▸ To do:
Write all of the lines below out again, exactly as they stand.

▸ Stored records:
:::::

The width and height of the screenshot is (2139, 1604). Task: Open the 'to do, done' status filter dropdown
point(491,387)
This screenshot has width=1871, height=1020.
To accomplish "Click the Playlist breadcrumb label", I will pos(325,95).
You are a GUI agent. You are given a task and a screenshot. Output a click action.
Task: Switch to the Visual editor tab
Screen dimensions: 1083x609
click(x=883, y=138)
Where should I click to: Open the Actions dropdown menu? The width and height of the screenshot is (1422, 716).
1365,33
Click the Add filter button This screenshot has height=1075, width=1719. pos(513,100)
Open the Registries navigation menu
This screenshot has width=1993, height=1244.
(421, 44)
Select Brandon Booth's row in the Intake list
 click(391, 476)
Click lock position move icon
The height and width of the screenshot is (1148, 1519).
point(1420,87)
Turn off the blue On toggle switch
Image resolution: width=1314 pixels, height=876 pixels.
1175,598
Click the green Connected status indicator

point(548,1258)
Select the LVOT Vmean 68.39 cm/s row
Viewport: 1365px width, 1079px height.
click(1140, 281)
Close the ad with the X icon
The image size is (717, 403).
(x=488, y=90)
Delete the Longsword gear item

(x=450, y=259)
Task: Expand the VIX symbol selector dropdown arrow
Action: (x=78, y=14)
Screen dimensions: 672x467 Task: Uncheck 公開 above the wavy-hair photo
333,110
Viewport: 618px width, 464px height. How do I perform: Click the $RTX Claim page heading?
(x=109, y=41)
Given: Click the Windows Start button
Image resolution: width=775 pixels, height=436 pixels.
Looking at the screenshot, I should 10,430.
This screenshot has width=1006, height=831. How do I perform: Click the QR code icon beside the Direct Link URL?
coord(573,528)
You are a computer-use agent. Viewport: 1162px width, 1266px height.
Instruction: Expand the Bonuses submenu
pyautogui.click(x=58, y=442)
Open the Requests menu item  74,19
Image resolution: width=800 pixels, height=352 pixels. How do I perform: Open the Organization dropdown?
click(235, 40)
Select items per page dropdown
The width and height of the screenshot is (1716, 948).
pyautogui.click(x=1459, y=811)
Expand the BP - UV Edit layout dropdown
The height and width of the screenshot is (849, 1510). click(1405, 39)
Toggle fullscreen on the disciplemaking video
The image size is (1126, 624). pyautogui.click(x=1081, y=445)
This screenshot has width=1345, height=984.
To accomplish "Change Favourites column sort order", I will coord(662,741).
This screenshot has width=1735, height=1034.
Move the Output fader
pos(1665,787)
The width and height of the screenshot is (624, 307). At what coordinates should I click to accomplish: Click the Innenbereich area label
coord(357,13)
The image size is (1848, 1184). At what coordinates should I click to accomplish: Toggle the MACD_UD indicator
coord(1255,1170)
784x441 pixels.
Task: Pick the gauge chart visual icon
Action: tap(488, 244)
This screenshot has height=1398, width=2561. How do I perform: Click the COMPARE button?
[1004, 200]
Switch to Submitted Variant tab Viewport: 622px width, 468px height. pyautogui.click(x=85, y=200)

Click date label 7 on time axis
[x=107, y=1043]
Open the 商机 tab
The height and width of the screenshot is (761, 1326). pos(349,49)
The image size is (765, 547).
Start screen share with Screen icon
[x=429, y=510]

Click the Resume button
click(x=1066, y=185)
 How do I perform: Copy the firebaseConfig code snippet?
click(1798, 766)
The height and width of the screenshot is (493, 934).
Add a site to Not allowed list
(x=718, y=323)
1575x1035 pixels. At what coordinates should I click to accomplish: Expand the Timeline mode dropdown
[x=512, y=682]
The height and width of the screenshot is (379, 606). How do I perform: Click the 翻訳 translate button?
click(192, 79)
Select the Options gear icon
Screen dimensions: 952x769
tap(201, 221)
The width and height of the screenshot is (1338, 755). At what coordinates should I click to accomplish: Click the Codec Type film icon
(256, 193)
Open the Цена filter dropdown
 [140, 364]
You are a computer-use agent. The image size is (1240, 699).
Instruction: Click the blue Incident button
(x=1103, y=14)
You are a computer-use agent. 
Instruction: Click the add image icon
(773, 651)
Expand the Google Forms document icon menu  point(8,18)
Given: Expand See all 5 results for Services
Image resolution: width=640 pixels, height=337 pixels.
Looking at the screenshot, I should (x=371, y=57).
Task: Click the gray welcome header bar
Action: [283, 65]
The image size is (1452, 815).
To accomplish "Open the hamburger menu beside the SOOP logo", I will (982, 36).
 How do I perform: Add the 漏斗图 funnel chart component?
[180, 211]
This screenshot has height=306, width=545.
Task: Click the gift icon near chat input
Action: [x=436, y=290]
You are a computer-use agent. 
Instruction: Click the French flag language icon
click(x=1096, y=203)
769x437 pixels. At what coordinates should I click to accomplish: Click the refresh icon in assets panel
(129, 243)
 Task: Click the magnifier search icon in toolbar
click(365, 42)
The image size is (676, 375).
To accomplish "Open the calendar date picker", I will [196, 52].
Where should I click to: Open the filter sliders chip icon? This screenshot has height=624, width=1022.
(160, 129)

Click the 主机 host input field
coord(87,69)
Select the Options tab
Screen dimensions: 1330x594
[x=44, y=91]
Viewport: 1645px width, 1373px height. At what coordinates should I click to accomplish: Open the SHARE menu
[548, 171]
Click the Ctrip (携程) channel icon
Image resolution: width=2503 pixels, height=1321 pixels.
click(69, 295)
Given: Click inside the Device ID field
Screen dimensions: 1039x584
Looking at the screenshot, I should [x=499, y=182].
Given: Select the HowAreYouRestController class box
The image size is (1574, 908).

:::::

▸ Written answer:
The width and height of the screenshot is (2139, 1604). Task: Open the 'to do, done' status filter dropdown
point(491,387)
This screenshot has width=1871, height=1020.
To accomplish "Click the Playlist breadcrumb label", I will pos(325,95).
You are a GUI agent. You are given a task and a screenshot. Output a click action.
Task: Switch to the Visual editor tab
Screen dimensions: 1083x609
click(x=883, y=138)
Where should I click to: Open the Actions dropdown menu? The width and height of the screenshot is (1422, 716).
1365,33
Click the Add filter button This screenshot has height=1075, width=1719. pos(513,100)
Open the Registries navigation menu
This screenshot has width=1993, height=1244.
(421, 44)
Select Brandon Booth's row in the Intake list
 click(391, 476)
Click lock position move icon
The height and width of the screenshot is (1148, 1519).
point(1420,87)
Turn off the blue On toggle switch
Image resolution: width=1314 pixels, height=876 pixels.
1175,598
Click the green Connected status indicator

point(548,1258)
Select the LVOT Vmean 68.39 cm/s row
Viewport: 1365px width, 1079px height.
click(1140, 281)
Close the ad with the X icon
The image size is (717, 403).
(x=488, y=90)
Delete the Longsword gear item

(x=450, y=259)
Task: Expand the VIX symbol selector dropdown arrow
Action: (x=78, y=14)
Screen dimensions: 672x467 Task: Uncheck 公開 above the wavy-hair photo
333,110
Viewport: 618px width, 464px height. How do I perform: Click the $RTX Claim page heading?
(x=109, y=41)
Given: Click the Windows Start button
Image resolution: width=775 pixels, height=436 pixels.
Looking at the screenshot, I should 10,430.
This screenshot has width=1006, height=831. How do I perform: Click the QR code icon beside the Direct Link URL?
coord(573,528)
You are a computer-use agent. Viewport: 1162px width, 1266px height.
Instruction: Expand the Bonuses submenu
pyautogui.click(x=58, y=442)
Open the Requests menu item  74,19
Image resolution: width=800 pixels, height=352 pixels. How do I perform: Open the Organization dropdown?
click(235, 40)
Select items per page dropdown
The width and height of the screenshot is (1716, 948).
pyautogui.click(x=1459, y=811)
Expand the BP - UV Edit layout dropdown
The height and width of the screenshot is (849, 1510). click(1405, 39)
Toggle fullscreen on the disciplemaking video
The image size is (1126, 624). pyautogui.click(x=1081, y=445)
This screenshot has width=1345, height=984.
To accomplish "Change Favourites column sort order", I will coord(662,741).
This screenshot has width=1735, height=1034.
Move the Output fader
pos(1665,787)
The width and height of the screenshot is (624, 307). At what coordinates should I click to accomplish: Click the Innenbereich area label
coord(357,13)
The image size is (1848, 1184). At what coordinates should I click to accomplish: Toggle the MACD_UD indicator
coord(1255,1170)
784x441 pixels.
Task: Pick the gauge chart visual icon
Action: tap(488, 244)
This screenshot has height=1398, width=2561. How do I perform: Click the COMPARE button?
[1004, 200]
Switch to Submitted Variant tab Viewport: 622px width, 468px height. pyautogui.click(x=85, y=200)

Click date label 7 on time axis
[x=107, y=1043]
Open the 商机 tab
The height and width of the screenshot is (761, 1326). pos(349,49)
The image size is (765, 547).
Start screen share with Screen icon
[x=429, y=510]

Click the Resume button
click(x=1066, y=185)
 How do I perform: Copy the firebaseConfig code snippet?
click(1798, 766)
The height and width of the screenshot is (493, 934).
Add a site to Not allowed list
(x=718, y=323)
1575x1035 pixels. At what coordinates should I click to accomplish: Expand the Timeline mode dropdown
[x=512, y=682]
The height and width of the screenshot is (379, 606). How do I perform: Click the 翻訳 translate button?
click(192, 79)
Select the Options gear icon
Screen dimensions: 952x769
tap(201, 221)
The width and height of the screenshot is (1338, 755). At what coordinates should I click to accomplish: Click the Codec Type film icon
(256, 193)
Open the Цена filter dropdown
 [140, 364]
You are a computer-use agent. The image size is (1240, 699).
Instruction: Click the blue Incident button
(x=1103, y=14)
You are a computer-use agent. 
Instruction: Click the add image icon
(773, 651)
Expand the Google Forms document icon menu  point(8,18)
Given: Expand See all 5 results for Services
Image resolution: width=640 pixels, height=337 pixels.
Looking at the screenshot, I should (x=371, y=57).
Task: Click the gray welcome header bar
Action: [283, 65]
The image size is (1452, 815).
To accomplish "Open the hamburger menu beside the SOOP logo", I will (982, 36).
 How do I perform: Add the 漏斗图 funnel chart component?
[180, 211]
This screenshot has height=306, width=545.
Task: Click the gift icon near chat input
Action: [x=436, y=290]
You are a computer-use agent. 
Instruction: Click the French flag language icon
click(x=1096, y=203)
769x437 pixels. At what coordinates should I click to accomplish: Click the refresh icon in assets panel
(129, 243)
 Task: Click the magnifier search icon in toolbar
click(365, 42)
The image size is (676, 375).
To accomplish "Open the calendar date picker", I will [196, 52].
Where should I click to: Open the filter sliders chip icon? This screenshot has height=624, width=1022.
(160, 129)

Click the 主机 host input field
coord(87,69)
Select the Options tab
Screen dimensions: 1330x594
[x=44, y=91]
Viewport: 1645px width, 1373px height. At what coordinates should I click to accomplish: Open the SHARE menu
[548, 171]
Click the Ctrip (携程) channel icon
Image resolution: width=2503 pixels, height=1321 pixels.
click(69, 295)
Given: Click inside the Device ID field
Screen dimensions: 1039x584
Looking at the screenshot, I should [x=499, y=182].
Given: Select the HowAreYouRestController class box
The image size is (1574, 908).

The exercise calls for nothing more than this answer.